Shortage of fresh water resources has become a fundamental and chronic problem for sustainable agriculture development in arid regions. Use of saline water irrigation has become an important means for alleviating fresh water scarcity. However, long-term irrigation with saline water may cause salt accumulation in the soil, and further affect nitrogen transformation and N2O emission. For this, we conducted a 10-year field experiment to evaluate the effect of irrigation water salinity and N amount on N2O emission and denitrifier bacteria communities. The experimental design was a 2 × 2 factorial with two irrigation water salinity levels (0.35 and 8.04 dS m−1, representing SF and SH) and two N amounts (0 and 360 kg N ha−1, representing N0 and N360). The results indicated that long-term saline water irrigation significantly increased soil salinity, moisture, and NH4-N content, while decreased soil pH, NO3-N, organic matter, and total nitrogen.
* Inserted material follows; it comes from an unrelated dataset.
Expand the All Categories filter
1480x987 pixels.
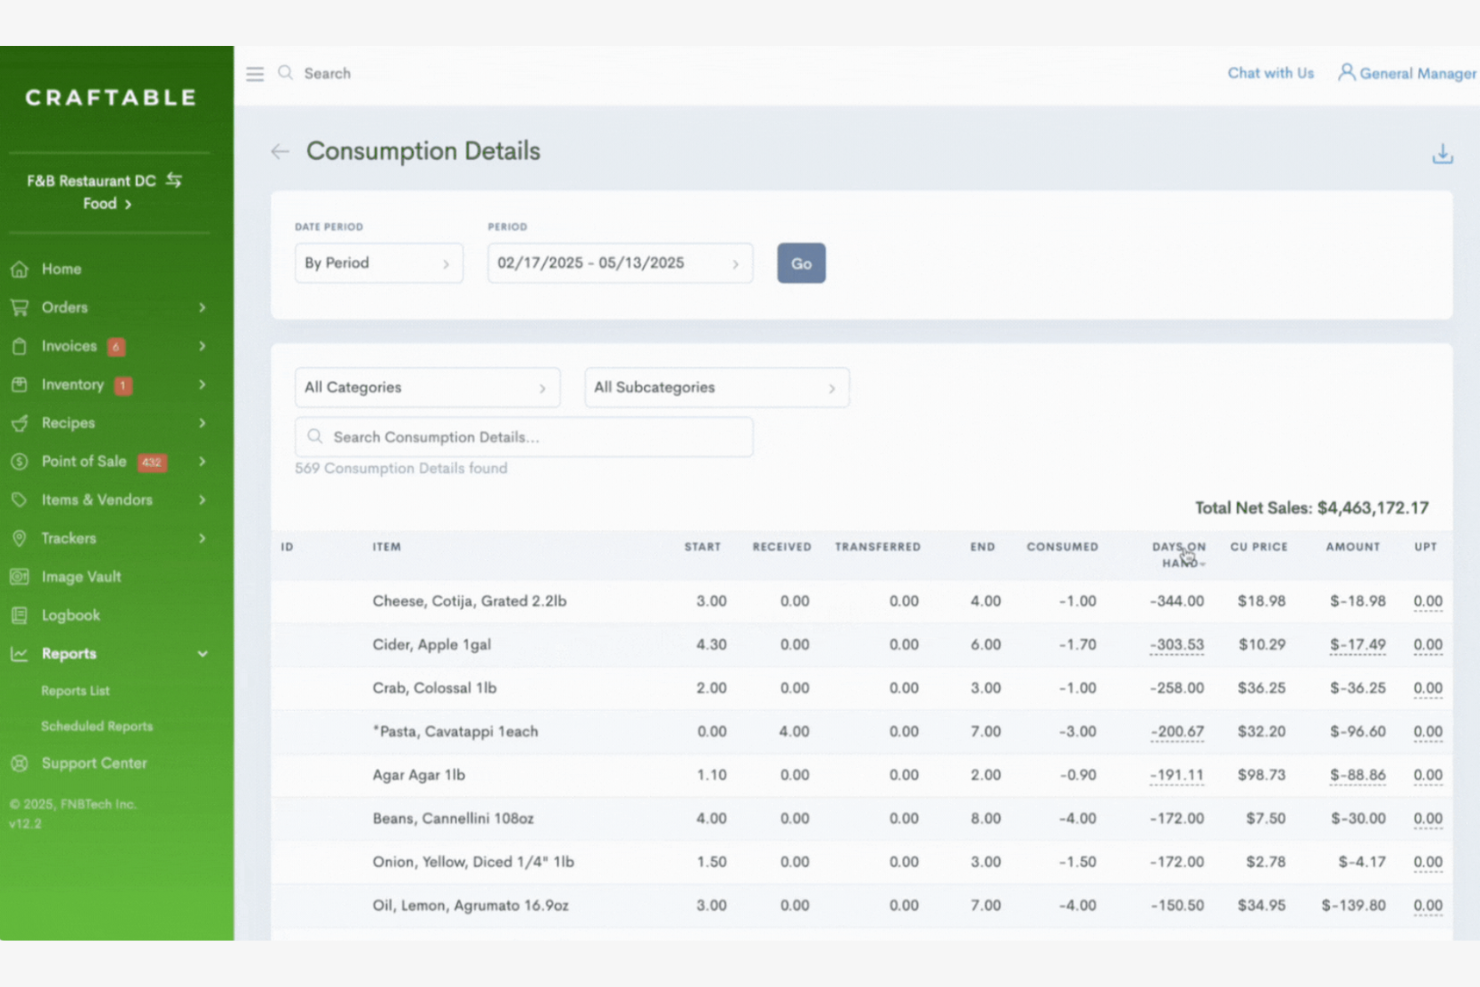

Irrigation with saline water significantly inhibited N2O emission, that was associated with a level decreased by 45.19% (N0) and 43.50% (N360) compared with irrigation with fresh water. N2O emission increased as the N amount increased, the N2O emission was 161% higher in the N360 treatment than in the N0 treatment. In the unfertilized plots, saline water irrigation significantly reduced the activity of denitrifying enzymes, the abundance of nirK, nirS, and nosZ, as well as the diversity of denitrifying bacteria communities. In the fertilized plots, saline water irrigation did not significantly affect the abundance of nosZ, while significantly reduced the abundance of nirK and nirS. Saline water irrigation and nitrogen application altered the community structures of denitrifying bacteria with nirK, nirS, and nosZ, irrigation water salinity seemed to be having a greater impact on denitrifying bacteria community in comparison with fertilization. LEfSe analysis demonstrated denitrifying bacterial potential biomarkers increased as the water salinity increased, meaning that saline water irrigation could alter community structures of denitrifying bacteria, and promote the growth of dominant species. Our findings indicate that increased abundance of nosZ, nirK, and nirS would promote N2O emission, and although long-term saline water reduced soil N2O emission, it resulted in continuous increase of soil salinity.